In [3]:
import requests
import re
from bs4 import BeautifulSoup
import pandas as pd
import numpy as np

In [4]:
# saving url link
url = 'https://www.pro-football-reference.com/players/C/ChasJa00.htm'

In [5]:
# requests
r = requests.get(url)

In [None]:
# exploring page
page = BeautifulSoup(r.content, 'html.parser')
print(page.prettify())

In [None]:
# testing the title
page.title.string

"Ja'Marr Chase Stats, Height, Weight, Position, Draft, College | Pro-Football-Reference.com"

In [None]:
# trying to find the keyword 'birth'
text = page.find_all(text=re.compile("birth"))

In [None]:
text

['\n{\n    "@context": "http://schema.org",\n    "@type": "Person",\n    "name": "Ja\'Marr Chase",\n    "url": "https://www.pro-football-reference.com/players/C/ChasJa00.htm",\n    "image": {\n        "@type": "ImageObject",\n        "caption": "Ja\'Marr Chase, Cincinnati Bengals", \n        "representativeOfPage": true, \n        "contentUrl": "https://www.pro-football-reference.com/req/20230307/images/headshots/ChasJa00_2022.jpg"\n    },\n    "memberOf": {\n        "@type": "SportsTeam",\n        "name": "Cincinnati Bengals",\n        "sport": "Football"\n    },\n    "birthDate": "2000-03-01"\n    ,\n  "birthPlace": "Harvey, LA, USA",\n    "height": { "@type": "QuantitativeValue", "value": "6-1" },\n    "weight": { "@type": "QuantitativeValue", "value": "200 lbs" }\n}\n']

In [None]:
# so we found this giant lump of text that seems to contain all the biographical information we need.
# Bazinga!
# let's parse through it

In [None]:
# first lets remove as much noise as we can

# Join the elements of the list into a single string
text = "".join(text)

# Use the re module to extract the text within quotes
result = re.findall(r'"([^"]*)"', text)

print(result)

['@context', 'http://schema.org', '@type', 'Person', 'name', "Ja'Marr Chase", 'url', 'https://www.pro-football-reference.com/players/C/ChasJa00.htm', 'image', '@type', 'ImageObject', 'caption', "Ja'Marr Chase, Cincinnati Bengals", 'representativeOfPage', 'contentUrl', 'https://www.pro-football-reference.com/req/20230307/images/headshots/ChasJa00_2022.jpg', 'memberOf', '@type', 'SportsTeam', 'name', 'Cincinnati Bengals', 'sport', 'Football', 'birthDate', '2000-03-01', 'birthPlace', 'Harvey, LA, USA', 'height', '@type', 'QuantitativeValue', 'value', '6-1', 'weight', '@type', 'QuantitativeValue', 'value', '200 lbs']


In [None]:
# Create a dataframe from the result
df = pd.DataFrame(result, columns=['Data'])

In [None]:
df

Unnamed: 0,Data
0,@context
1,http://schema.org
2,@type
3,Person
4,name
5,Ja'Marr Chase
6,url
7,https://www.pro-football-reference.com/players...
8,image
9,@type


In [None]:
# Find the index of the row that contains the value 'birthdate'
name_index = df[df['Data'] == 'Person'].index[0]
birthdate_index = df[df['Data'] == 'birthDate'].index[0]
birthplace_index = df[df['Data'] == 'birthPlace'].index[0]
height_index = df[df['Data'] == 'height'].index[0]
weight_index = df[df['Data'] == 'weight'].index[0]
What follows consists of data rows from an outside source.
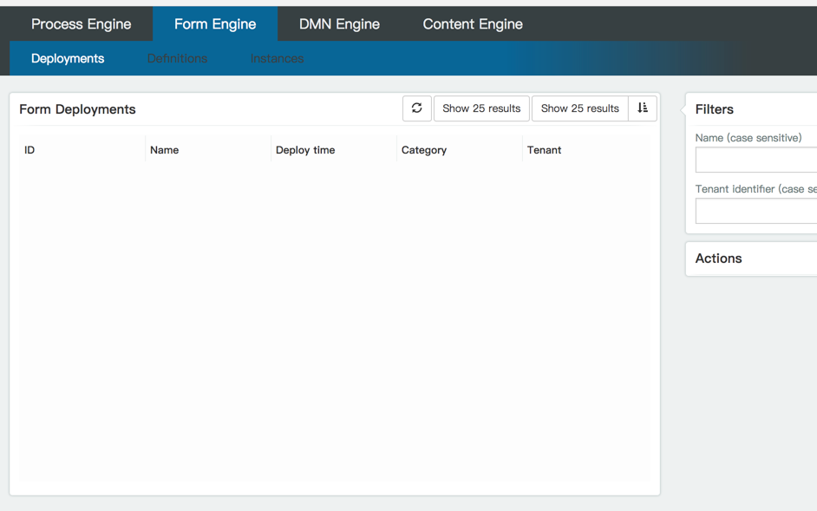Open the Show 25 results dropdown beside sort icon

(x=579, y=108)
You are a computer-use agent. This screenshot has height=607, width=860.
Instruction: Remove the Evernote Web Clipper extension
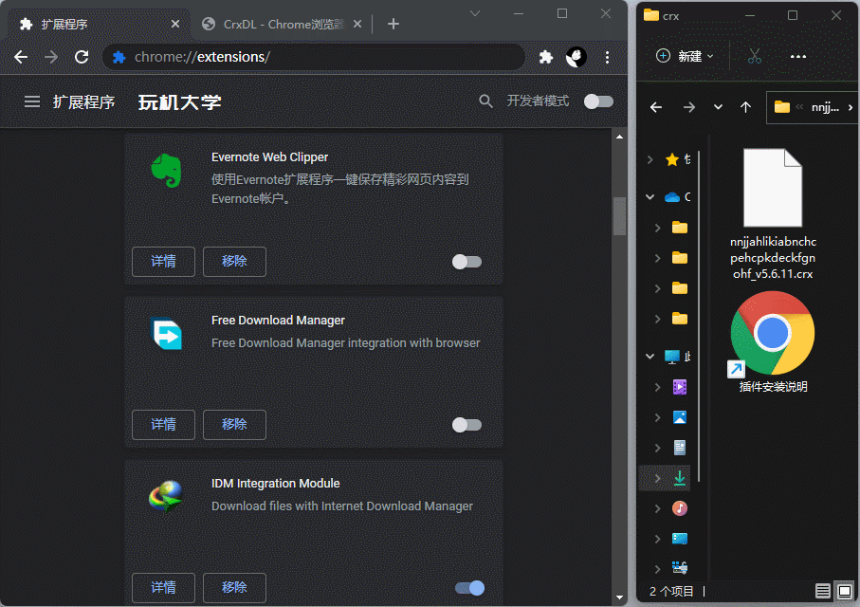pos(234,262)
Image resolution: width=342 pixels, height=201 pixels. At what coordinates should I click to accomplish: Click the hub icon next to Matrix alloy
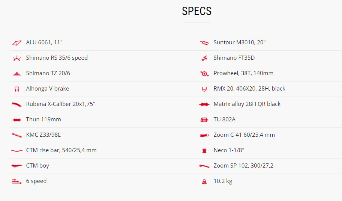point(204,104)
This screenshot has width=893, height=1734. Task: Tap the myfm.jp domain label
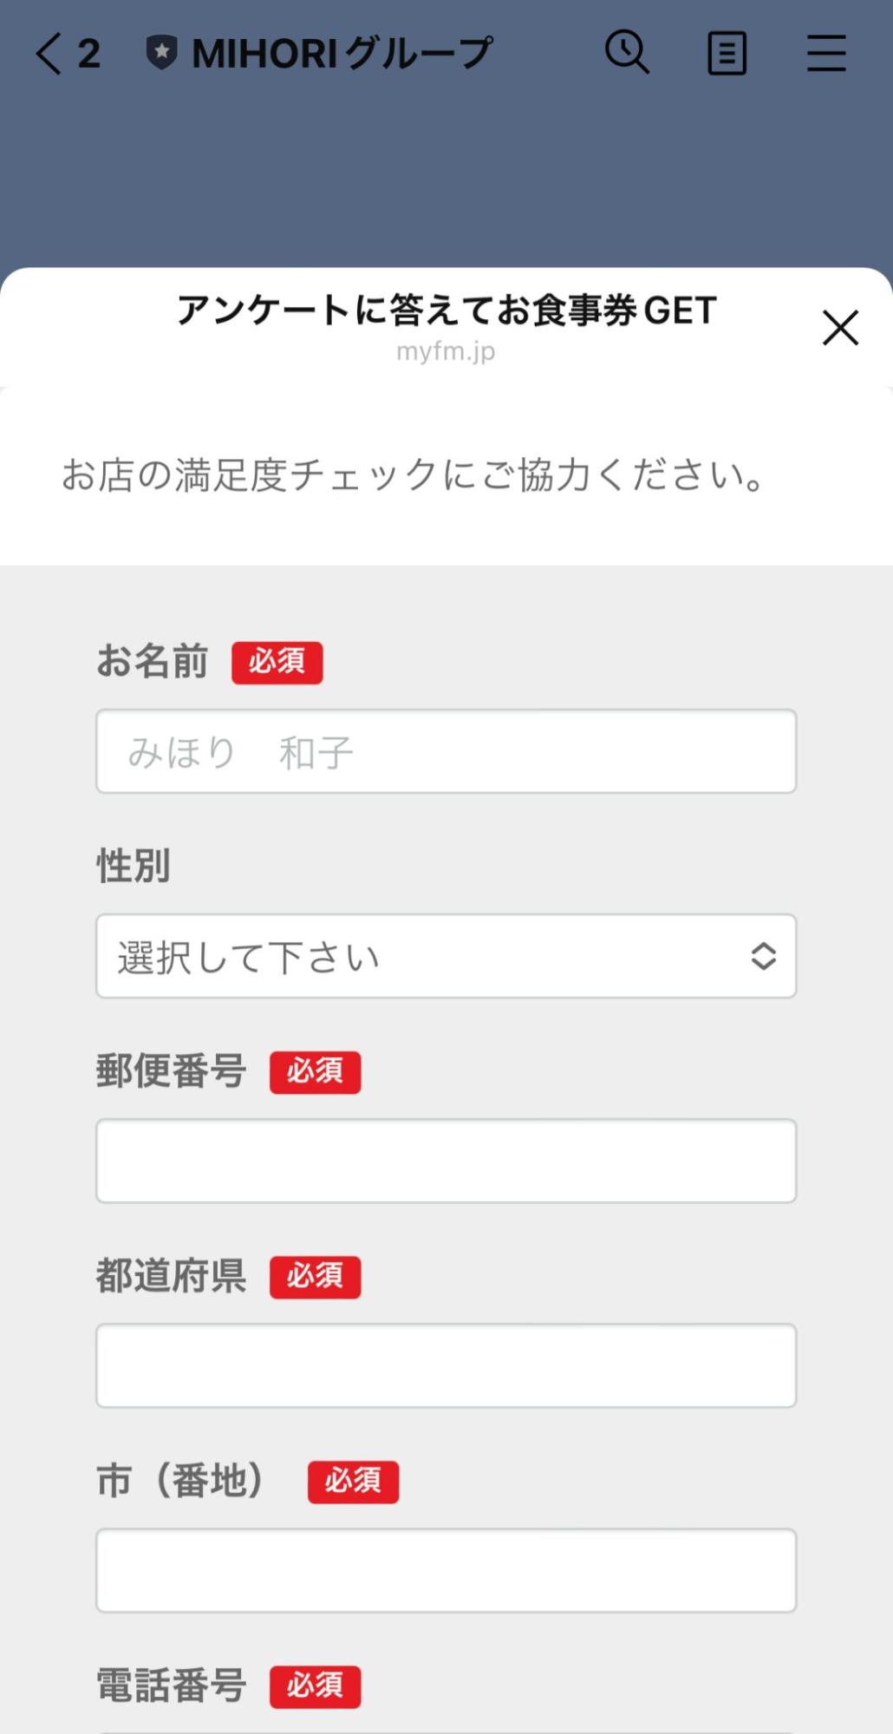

# Extract the value of the row that comes after the birthdate row
name_value = df.loc[name_index + 2, 'Data']
birthdate_value = df.loc[birthdate_index + 1, 'Data']
birthplace_value = df.loc[birthplace_index + 1, 'Data']
height_value = df.loc[height_index + 4, 'Data']
weight_value = df.loc[weight_index + 4, 'Data']


print(name_value,birthdate_value,birthplace_value, height_value,weight_value)

Ja'Marr Chase 2000-03-01 Harvey, LA, USA 6-1 200 lbs


In [None]:
# we want name, birthDate, birthPlace, height, weight
# name = Person_index + 2
# birthDate + 1, birthPlace +1
# height + 4, weight +4


In [None]:
# Create an empty dataframe with the desired columns
df = pd.DataFrame(columns=['name', 'bday', 'bplace', 'height', 'weight'])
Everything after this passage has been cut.